**Directions for this task:** Please output exactly the part of the records below that opens with the line containing "Task: Click the spreadsheet" and closes with the line containing "Follow the LearnOSM link", both lines included, and nothing else.

Stored records:
+-------+

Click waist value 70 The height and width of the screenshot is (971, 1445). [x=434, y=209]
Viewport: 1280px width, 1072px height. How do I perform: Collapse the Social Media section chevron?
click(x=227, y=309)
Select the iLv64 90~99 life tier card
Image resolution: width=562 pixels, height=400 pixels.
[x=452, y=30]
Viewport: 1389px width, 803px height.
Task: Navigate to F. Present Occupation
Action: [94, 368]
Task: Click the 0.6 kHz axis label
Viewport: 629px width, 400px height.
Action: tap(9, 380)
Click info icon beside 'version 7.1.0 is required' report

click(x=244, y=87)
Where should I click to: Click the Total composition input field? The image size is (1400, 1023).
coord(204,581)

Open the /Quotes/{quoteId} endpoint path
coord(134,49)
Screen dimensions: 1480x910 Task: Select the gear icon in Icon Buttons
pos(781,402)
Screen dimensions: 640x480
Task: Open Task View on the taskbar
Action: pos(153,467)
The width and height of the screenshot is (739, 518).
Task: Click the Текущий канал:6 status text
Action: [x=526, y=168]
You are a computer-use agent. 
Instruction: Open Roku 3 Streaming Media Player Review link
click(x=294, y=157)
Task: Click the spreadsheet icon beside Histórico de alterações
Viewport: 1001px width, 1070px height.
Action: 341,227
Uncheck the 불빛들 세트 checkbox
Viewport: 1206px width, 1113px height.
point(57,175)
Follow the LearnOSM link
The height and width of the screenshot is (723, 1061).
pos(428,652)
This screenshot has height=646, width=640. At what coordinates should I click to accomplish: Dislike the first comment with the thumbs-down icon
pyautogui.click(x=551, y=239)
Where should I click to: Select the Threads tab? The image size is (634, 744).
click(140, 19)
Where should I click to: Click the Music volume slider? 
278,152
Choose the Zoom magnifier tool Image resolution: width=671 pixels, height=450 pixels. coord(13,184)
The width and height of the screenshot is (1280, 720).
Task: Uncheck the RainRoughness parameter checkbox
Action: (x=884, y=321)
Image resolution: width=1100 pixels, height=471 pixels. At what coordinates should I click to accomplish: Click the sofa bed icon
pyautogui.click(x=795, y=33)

+-------+

**Exercise answer:**
Task: Click the spreadsheet icon beside Histórico de alterações
Viewport: 1001px width, 1070px height.
Action: 341,227
Uncheck the 불빛들 세트 checkbox
Viewport: 1206px width, 1113px height.
point(57,175)
Follow the LearnOSM link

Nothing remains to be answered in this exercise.